*** Opening Excerpt provided ***
UrgentHPC20 workshop at SC: Fighting disasters with urgent computing

10 November 2020

 

At SC20 this year we are chairing UrgentHPC, the second international workshop on the use of HPC for urgent decision making. The idea of the workshop is to explore the fusion of HPC, big data, and other technologies in responding to disasters such as global pandemics, wildfires, hurricanes, extreme flooding, earthquakes, tsunamis, winter weather conditions, and accidents. Whilst HPC has a long history of simulating disasters, we believe that technological advances are creating exciting new opportunities to support emergency, urgent, decision-making in real-time.

The workshop series began last year at SC19, and even though back then we firmly believed how important this topic is, we could never have imagined the spotlight that the COVID-19 pandemic would shine on such endeavours. This year the workshop will begin with Professor Madhav Marathe, a Distinguished Professor in Biocomplexity and Professor in the Department of Computer Science at the University of Virginia (UVA). He will be joining us, albeit virtually, straight from fighting COVID to deliver the keynote talk.
*** Closing Excerpt provided ***
■ Requirement 1
According to the UrgentHPC20 workshop announcement, who delivers the keynote talk?
■ Requirement 2
Carry on writing the UrgentHPC20 workshop announcement, starting right after its final sentence.
*** Opening Excerpted data ***
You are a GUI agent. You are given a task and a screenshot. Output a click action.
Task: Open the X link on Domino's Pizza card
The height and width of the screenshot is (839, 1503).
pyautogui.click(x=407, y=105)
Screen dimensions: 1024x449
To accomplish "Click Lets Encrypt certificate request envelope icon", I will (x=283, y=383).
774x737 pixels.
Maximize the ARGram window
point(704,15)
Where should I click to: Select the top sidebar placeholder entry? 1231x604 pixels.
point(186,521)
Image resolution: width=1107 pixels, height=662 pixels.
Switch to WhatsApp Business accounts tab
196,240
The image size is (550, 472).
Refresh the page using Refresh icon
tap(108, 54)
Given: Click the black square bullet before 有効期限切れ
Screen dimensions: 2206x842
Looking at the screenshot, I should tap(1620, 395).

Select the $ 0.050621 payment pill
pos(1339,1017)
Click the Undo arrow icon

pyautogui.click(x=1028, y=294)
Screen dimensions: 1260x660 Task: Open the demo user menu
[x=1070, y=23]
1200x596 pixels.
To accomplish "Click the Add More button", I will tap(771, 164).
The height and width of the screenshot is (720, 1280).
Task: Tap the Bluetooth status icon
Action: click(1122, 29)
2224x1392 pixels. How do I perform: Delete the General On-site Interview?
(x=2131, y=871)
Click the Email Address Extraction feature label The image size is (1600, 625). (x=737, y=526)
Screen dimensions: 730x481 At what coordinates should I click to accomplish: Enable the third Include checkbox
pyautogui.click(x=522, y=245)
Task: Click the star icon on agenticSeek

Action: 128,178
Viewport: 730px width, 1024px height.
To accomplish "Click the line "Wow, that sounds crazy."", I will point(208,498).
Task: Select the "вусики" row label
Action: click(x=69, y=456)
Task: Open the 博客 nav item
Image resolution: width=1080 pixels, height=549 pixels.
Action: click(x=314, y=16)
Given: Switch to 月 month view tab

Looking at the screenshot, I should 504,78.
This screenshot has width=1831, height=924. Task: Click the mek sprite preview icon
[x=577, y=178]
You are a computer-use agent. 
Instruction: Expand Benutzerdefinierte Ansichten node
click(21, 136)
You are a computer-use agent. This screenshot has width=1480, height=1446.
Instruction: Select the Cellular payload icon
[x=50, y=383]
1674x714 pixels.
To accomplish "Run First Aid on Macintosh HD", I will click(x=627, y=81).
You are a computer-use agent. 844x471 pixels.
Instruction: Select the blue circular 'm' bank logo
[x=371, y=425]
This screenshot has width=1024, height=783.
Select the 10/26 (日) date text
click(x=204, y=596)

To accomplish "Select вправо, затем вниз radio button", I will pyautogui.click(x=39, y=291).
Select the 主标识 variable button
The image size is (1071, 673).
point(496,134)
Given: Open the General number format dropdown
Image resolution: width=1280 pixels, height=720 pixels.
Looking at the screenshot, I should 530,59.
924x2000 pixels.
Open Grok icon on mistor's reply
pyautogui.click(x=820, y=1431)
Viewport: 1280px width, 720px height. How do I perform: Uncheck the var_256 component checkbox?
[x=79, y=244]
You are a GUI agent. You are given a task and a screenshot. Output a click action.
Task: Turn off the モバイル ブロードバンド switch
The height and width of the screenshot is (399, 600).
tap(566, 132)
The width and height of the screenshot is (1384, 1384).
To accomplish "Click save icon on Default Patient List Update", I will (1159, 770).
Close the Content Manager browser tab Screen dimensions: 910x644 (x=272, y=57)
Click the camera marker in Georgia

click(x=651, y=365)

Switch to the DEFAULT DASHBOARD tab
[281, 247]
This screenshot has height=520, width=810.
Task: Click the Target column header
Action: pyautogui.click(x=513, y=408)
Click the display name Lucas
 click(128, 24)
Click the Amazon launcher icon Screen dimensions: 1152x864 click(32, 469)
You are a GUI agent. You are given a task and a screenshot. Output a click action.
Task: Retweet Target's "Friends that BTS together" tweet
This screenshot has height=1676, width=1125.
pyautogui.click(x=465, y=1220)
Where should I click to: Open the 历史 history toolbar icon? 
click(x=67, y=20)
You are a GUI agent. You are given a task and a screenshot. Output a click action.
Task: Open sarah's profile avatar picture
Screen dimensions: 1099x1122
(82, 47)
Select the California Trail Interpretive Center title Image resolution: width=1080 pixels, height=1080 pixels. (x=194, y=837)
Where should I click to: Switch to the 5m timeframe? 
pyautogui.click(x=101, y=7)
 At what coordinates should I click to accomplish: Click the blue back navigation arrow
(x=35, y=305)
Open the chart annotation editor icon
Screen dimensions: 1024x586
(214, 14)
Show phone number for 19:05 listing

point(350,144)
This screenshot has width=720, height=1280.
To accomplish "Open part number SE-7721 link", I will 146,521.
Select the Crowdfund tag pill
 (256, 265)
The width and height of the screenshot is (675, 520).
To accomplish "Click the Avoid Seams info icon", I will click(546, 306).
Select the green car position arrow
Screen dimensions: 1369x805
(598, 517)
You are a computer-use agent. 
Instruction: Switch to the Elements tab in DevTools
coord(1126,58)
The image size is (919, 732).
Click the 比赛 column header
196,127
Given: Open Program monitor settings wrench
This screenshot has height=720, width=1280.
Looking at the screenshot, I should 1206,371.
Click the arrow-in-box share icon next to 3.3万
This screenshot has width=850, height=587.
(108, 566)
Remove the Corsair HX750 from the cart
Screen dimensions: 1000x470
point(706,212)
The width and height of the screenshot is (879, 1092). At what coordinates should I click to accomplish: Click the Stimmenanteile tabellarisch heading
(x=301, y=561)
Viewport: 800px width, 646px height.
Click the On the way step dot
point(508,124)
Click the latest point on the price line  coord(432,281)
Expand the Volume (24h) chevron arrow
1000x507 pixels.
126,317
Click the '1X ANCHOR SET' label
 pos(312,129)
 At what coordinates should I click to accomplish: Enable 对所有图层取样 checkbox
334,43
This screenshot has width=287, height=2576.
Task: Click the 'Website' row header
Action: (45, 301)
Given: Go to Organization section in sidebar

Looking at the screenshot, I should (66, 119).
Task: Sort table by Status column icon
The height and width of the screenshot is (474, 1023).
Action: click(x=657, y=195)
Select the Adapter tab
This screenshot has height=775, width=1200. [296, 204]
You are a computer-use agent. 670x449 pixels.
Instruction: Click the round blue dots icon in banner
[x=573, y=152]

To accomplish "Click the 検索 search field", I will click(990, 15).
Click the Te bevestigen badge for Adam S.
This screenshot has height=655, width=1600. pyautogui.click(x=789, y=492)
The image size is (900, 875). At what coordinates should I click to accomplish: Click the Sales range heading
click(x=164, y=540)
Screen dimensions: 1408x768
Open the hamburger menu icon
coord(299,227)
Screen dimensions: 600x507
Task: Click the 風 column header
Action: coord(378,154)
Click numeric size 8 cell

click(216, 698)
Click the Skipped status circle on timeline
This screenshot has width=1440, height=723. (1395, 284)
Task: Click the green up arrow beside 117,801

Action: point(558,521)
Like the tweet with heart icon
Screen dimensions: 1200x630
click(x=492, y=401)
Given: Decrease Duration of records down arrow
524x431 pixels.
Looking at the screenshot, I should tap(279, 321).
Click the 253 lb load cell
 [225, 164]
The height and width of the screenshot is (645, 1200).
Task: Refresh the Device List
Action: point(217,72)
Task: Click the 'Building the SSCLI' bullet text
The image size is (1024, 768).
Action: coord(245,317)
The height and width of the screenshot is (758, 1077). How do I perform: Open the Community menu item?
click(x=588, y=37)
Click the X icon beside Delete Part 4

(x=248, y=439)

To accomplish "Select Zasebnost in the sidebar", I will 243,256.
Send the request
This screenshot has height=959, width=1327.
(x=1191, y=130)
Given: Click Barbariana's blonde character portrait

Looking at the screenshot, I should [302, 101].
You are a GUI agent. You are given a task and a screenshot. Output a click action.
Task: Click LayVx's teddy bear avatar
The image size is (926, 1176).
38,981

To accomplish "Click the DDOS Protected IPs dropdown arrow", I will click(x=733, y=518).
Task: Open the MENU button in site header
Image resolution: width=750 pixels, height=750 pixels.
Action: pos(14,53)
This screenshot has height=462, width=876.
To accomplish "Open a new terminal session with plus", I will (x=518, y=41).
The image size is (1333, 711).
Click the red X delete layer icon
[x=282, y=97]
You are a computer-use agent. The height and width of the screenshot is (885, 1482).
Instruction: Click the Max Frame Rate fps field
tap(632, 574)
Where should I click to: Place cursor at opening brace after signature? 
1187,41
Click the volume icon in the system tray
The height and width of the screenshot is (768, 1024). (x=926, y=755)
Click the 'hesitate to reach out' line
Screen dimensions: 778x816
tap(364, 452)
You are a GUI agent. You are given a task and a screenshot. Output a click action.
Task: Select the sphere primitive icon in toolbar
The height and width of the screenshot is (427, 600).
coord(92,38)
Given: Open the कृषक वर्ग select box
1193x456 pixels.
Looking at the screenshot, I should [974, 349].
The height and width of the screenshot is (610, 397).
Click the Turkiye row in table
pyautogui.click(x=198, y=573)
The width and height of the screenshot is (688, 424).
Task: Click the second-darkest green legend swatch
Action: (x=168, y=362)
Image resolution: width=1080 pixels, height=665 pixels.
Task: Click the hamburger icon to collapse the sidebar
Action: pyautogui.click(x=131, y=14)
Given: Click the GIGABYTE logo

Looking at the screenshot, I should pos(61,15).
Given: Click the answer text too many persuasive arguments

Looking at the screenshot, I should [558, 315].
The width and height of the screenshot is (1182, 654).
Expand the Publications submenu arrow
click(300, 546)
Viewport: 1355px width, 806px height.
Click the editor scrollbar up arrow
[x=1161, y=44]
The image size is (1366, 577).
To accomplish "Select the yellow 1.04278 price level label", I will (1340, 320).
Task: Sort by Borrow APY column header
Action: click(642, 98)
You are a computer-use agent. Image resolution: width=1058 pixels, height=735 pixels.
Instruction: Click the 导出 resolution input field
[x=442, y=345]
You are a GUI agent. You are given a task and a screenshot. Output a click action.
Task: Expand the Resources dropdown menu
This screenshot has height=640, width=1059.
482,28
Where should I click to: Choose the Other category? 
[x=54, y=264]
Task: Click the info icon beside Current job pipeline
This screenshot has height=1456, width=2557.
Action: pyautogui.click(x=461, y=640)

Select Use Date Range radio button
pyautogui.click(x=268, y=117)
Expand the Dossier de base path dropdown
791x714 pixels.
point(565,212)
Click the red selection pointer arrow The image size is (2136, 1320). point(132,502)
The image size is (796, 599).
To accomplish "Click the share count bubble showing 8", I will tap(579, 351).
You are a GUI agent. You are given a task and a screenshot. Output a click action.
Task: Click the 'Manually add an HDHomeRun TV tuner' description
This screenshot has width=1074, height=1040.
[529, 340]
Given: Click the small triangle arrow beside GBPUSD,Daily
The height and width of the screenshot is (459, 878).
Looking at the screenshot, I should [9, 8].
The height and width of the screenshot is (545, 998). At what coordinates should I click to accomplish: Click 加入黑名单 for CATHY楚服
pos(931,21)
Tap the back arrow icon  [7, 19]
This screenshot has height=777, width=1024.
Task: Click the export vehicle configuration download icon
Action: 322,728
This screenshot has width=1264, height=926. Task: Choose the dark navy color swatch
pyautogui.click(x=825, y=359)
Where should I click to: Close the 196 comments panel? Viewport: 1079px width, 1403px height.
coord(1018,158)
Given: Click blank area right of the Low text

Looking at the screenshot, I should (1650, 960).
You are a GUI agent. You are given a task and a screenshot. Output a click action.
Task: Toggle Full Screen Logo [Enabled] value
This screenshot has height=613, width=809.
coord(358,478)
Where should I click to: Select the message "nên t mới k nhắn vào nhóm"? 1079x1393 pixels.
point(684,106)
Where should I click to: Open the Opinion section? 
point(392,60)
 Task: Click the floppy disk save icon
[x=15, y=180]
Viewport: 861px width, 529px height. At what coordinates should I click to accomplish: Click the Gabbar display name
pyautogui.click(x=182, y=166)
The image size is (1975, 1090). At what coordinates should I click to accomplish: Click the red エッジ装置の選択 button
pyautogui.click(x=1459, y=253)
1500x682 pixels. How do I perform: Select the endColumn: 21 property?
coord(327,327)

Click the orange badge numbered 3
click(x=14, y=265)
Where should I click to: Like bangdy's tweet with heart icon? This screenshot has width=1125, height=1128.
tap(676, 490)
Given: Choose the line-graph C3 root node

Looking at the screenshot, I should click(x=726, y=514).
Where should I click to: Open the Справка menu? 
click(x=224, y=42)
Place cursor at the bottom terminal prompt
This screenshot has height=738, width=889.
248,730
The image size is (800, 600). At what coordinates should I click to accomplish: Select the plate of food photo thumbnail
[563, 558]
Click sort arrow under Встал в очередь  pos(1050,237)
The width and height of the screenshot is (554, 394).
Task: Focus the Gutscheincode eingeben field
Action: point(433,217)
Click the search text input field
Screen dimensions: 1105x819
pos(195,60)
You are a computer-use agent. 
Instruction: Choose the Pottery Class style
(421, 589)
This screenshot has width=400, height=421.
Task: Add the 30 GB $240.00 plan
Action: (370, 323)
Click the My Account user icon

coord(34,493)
*** Closing Excerpted data ***
■ Answer box 1
Professor Madhav Marathe of the University of Virginia delivers the keynote talk.

■ Answer box 2
The global economic, social and health impact of the pandemic already staggering and continuing to grow, as such I don’t think anyone would argue that COVID-19 is anything other than a global crisis unprecedented in living memory. Professor Marathe is heavily involved in fighting the pandemic by using computation and, more broadly, computational thinking which plays a multi-faceted role in supporting global real-time epidemic science especially because controlled experiments are impossible in epidemiology.

We were especially pleased that Professor Marathe agreed to give the keynote because his group are fusing high performance computing, data science and new sources of massive amounts of data to help prevent, detect and respond to pandemics. This should be fascinating, and Professor Marathe will discuss his institute's efforts to design and execute scalable high performance computing-enabled workflows to support real-time COVID-19 response and situation assessment.

In addition to the keynote talk we have a packed programme containing four accepted research papers, eleven lightning talks, and an audience Q&A. Whilst COVID-19 will be a recurring theme throughout our programme this year, there are also numerous othr talks focussed around other challenges associated with Urgent HPC. These include tsunami simulations, urgent processing of dark energy spectroscopic information, a workflow for tackling wildfires, computing on the edge, earthquake early warning systems, and smart city in response to issues raised by rapid urbanization.